Results: Here we report the bacterial composition and community structure in HLB-affected citrus plants during a growing season and while being treated with antibiotic combinations PS (Penicillin G and Streptomycin) and KO (Kasugamycin and Oxytetracycline) using the Phylochip™ G3 array. Both antibiotic treatments resulted in significantly lower Las bacterial titers (Pr<0.05) and hybridization scores. Of the 50,000+ available operational taxonomic units (OTUs) on PhyloChip™ G3, 7,028 known OTUs were present in citrus leaf midribs. These OTUs were from 58 phyla, of which five contained 100 or more OTUs, Proteobacteria (44.1%), Firmicutes (23.5%), Actinobacteria (12.4%), Bacteroidetes (6.6%) and Cyanobacteria (3.2%). In the antibiotic treated samples, the number of OTUs decreased to a total of 5,599. The over-all bacterial diversity decreased with the antibiotic treatments, as did the abundance of 11 OTUs within Proteobacteria, Firmicutes, Bacteroidetes and Planctomycetes. Within the Proteobacteria, ten OTUs representing the class γ-proteobacteria increased in abundance after four months of treatment, when the Las bacterium was at its lowest level in the HLB-affected citrus field plants.
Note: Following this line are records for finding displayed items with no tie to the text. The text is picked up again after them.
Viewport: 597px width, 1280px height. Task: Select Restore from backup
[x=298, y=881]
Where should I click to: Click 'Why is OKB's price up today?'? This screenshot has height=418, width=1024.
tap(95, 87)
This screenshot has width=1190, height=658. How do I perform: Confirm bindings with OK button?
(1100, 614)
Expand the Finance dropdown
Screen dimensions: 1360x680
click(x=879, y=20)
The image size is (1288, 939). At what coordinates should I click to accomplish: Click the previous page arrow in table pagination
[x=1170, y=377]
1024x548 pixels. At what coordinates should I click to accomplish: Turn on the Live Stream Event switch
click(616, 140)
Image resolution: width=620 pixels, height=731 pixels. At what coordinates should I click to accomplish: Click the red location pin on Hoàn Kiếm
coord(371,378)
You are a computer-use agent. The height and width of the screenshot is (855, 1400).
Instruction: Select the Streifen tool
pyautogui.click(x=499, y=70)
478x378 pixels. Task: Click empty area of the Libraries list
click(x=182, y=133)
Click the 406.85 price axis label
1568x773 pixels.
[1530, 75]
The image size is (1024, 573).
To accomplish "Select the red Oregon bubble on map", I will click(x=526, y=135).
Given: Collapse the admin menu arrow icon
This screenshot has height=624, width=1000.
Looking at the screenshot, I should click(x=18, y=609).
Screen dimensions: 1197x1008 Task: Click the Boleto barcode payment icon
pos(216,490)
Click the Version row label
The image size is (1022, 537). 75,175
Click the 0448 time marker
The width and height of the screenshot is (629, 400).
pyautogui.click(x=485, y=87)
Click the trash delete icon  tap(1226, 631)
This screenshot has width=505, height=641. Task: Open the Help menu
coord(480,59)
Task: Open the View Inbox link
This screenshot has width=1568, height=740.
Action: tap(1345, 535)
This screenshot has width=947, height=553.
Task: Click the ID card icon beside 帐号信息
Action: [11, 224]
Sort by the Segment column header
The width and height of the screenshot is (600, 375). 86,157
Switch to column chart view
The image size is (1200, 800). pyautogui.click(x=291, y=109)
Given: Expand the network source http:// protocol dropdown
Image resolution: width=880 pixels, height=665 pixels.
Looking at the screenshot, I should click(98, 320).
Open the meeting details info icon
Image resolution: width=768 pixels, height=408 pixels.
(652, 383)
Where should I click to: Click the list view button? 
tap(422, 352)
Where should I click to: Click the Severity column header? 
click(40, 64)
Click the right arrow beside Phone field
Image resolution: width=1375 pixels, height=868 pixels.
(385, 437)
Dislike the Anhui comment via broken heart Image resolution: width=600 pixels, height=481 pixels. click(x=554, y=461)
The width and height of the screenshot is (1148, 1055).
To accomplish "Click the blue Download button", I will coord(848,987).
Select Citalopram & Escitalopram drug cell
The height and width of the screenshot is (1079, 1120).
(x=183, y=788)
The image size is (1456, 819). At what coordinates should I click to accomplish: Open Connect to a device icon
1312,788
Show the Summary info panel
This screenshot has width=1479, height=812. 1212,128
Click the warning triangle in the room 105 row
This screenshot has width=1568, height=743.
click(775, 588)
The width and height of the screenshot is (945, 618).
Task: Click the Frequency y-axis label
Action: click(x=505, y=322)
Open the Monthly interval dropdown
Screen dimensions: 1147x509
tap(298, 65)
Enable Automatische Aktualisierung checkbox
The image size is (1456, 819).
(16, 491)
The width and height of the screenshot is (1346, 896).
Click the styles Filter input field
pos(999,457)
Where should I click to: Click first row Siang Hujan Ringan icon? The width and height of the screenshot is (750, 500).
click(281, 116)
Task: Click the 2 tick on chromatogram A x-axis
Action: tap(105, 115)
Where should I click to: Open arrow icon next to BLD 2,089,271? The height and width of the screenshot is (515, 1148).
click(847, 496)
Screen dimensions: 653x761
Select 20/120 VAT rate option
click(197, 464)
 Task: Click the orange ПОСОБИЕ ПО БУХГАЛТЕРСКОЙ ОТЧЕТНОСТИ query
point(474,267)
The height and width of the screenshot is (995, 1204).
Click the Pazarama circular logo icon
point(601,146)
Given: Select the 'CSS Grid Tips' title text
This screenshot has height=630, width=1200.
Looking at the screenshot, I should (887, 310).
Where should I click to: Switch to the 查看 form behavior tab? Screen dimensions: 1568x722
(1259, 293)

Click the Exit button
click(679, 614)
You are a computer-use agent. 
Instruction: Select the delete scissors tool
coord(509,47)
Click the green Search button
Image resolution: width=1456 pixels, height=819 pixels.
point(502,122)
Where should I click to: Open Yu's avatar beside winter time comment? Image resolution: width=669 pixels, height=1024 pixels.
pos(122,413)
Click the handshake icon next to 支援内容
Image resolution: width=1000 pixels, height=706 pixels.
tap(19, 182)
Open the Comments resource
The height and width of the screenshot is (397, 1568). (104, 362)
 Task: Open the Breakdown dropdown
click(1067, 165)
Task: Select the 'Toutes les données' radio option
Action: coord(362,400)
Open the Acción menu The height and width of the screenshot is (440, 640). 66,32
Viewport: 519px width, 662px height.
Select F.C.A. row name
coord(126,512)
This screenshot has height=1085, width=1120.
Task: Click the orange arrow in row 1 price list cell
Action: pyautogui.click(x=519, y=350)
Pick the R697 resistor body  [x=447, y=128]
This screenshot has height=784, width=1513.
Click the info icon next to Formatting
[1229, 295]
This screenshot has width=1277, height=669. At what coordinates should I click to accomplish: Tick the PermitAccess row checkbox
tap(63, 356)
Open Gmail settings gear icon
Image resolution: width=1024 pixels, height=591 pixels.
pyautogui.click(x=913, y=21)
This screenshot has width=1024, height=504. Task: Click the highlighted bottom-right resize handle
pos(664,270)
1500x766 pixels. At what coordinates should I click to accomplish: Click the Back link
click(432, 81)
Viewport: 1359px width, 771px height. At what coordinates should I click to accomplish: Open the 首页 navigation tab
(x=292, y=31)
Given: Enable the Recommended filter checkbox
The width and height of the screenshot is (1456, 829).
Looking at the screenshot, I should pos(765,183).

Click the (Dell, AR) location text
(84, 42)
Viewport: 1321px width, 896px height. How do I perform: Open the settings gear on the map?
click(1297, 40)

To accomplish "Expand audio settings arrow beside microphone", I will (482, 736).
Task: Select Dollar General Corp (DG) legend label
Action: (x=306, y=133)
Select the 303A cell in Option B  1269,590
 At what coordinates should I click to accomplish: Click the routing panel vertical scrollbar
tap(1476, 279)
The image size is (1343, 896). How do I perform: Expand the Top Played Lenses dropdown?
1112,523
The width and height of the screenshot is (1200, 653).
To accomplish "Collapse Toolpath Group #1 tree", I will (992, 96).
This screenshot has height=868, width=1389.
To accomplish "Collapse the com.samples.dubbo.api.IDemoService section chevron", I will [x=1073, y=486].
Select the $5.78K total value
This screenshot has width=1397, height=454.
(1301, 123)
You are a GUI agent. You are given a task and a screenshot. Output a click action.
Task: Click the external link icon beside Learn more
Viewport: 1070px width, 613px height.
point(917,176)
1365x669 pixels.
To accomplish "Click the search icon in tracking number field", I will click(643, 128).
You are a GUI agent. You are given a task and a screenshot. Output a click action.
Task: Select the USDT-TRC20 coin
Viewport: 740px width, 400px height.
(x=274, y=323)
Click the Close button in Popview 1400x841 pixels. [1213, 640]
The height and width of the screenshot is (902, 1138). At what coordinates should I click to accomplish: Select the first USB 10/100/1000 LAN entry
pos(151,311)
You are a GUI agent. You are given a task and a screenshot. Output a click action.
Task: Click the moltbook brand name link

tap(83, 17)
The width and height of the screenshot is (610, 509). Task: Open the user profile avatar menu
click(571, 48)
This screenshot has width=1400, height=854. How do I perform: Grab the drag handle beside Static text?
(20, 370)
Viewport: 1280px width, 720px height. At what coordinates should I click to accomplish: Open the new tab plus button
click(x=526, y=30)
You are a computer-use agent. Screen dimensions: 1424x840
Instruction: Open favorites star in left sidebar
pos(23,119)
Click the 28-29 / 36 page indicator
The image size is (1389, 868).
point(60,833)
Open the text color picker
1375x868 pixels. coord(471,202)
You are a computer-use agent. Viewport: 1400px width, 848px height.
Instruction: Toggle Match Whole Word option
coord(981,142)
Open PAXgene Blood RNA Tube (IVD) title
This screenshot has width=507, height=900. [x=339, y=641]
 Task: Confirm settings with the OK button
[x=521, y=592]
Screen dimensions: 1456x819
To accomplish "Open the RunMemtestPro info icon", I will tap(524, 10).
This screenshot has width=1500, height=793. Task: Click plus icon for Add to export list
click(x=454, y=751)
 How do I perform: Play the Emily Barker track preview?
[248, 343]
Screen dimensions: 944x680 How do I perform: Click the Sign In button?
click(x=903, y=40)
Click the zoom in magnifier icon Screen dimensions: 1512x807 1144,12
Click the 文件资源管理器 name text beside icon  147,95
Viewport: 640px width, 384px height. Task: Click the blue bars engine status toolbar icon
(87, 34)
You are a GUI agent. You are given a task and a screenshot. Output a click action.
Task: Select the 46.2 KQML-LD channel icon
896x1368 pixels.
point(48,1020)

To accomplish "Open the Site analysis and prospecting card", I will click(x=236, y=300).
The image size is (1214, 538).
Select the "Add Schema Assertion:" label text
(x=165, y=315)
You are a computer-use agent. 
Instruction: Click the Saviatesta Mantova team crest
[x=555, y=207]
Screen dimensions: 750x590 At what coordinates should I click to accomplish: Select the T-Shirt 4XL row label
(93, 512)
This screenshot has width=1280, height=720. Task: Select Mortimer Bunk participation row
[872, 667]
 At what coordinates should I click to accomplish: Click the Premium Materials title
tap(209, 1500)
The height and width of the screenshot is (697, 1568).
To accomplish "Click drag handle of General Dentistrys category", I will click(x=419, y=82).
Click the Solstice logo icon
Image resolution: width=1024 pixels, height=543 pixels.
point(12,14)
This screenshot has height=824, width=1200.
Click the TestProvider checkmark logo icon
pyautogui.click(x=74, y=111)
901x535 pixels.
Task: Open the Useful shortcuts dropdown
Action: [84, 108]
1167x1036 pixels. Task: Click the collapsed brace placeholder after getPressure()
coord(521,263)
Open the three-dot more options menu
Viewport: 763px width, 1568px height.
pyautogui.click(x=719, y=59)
Conclusions: Our data revealed that Proteobacteria was constantly the dominant bacterial phylum recovered from citrus leaf midribs, with the α-proteobacterial and the γ-proteobacterial classes vying for prevalence. In addition, the level of bacterial diversity found in the leaf midribs of field citrus was greater than previously described. Bacterial cells in close proximity may be able to modify their microenvironment, making the composition of the microbial community an important factor in the ability of Las to cause HLB progression. A low Las level was seen as an annual fluctuation, part of the bacterial population dynamics, and as a response to the antibiotic treatments.